Ob das Anliegen letztlich zum Erfolg führen wird, bleibt abzuwarten. Man verweist in dem Zusammenhang aber gerne auf das Beispiel der Stadt Lüderitzbucht, die 2013 ebenfalls umbenannt werden sollte, sich aber erfolgreich dagegen wehrte. Schon 1993 hatte der Nama-Häuptling Dawid Fredericks vorgeschlagen, Lüderitzbucht in !Nami‡Nûs (Klicklaut) umzubenennen, was die Regierung 2012 schließlich billigte und am 9. August 2013 bekanntgab.
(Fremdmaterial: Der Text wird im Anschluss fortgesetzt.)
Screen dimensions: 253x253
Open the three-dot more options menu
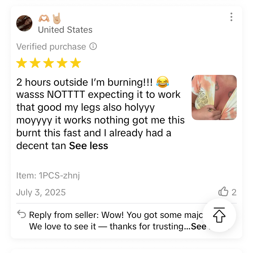coord(231,17)
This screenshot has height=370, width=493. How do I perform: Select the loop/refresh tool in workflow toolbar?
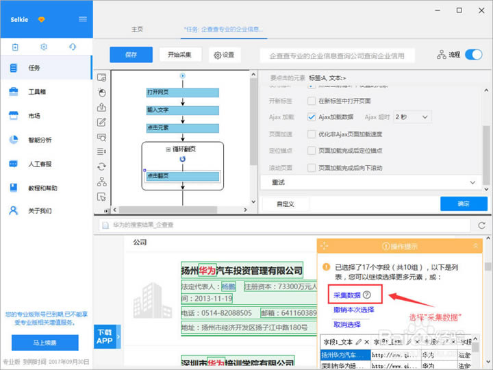point(102,167)
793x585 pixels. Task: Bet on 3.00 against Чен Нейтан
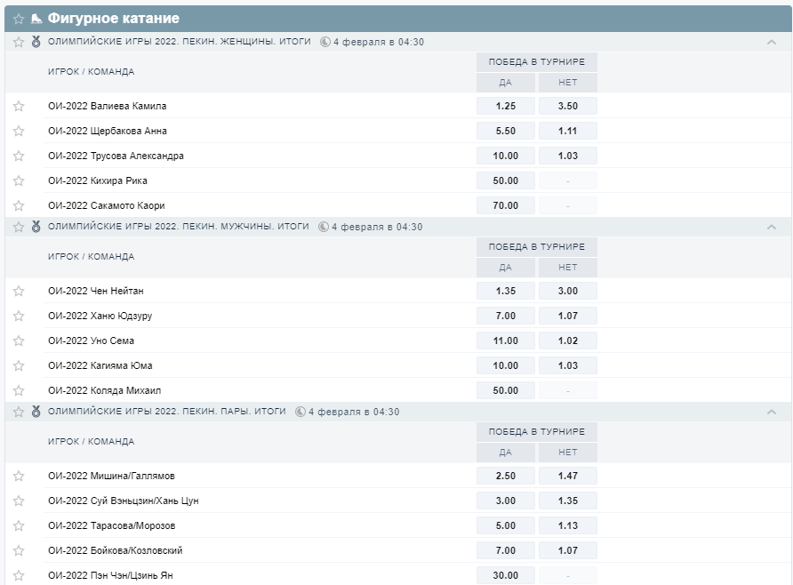pyautogui.click(x=567, y=291)
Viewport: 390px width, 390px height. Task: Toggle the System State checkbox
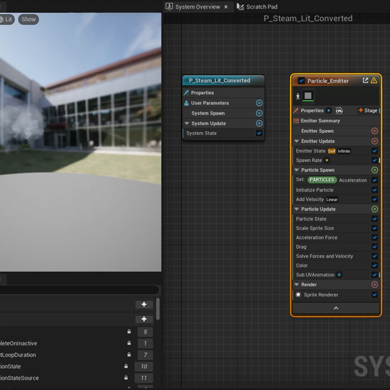click(259, 133)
Kurz darauf, am 27. August des Jahres, protestierten Bewohner mehrheitlich gegen die Umbenennung, woraufhin die Regierung erklärte, alles beruhe auf einem „Missverständnis“, denn nur der Wahlkreis sei umbenannt worden, während die Stadt selbst weiterhin ihren Namen behalte. 2015 unternahm der Nama-Häuptling allerdings einen neuen Versuch, auch die Stadt umzubenennen, was einmal mehr auf den Widerstand der Einwohner und des Lüderitz Heritage Committee stieß, die ein Plebiszit forderten. Die Bürgermeisterin stellte im Februar 2015 im Übrigen klar, dass noch keine Entscheidung zur Umbenennung getroffen worden sei, und daran hat sich seither nichts geändert. Sie betonte jedoch in aller Deutlichkeit, der deutsche Name sei Teil „unserer Identität und hat uns immer ausgezeichnet“. Am Rande sei noch erwähnt, dass es in Windhoek nach wie vor eine Caprivi-Straße gibt, bei der man offenbar übersehen hat, sie umzubenennen.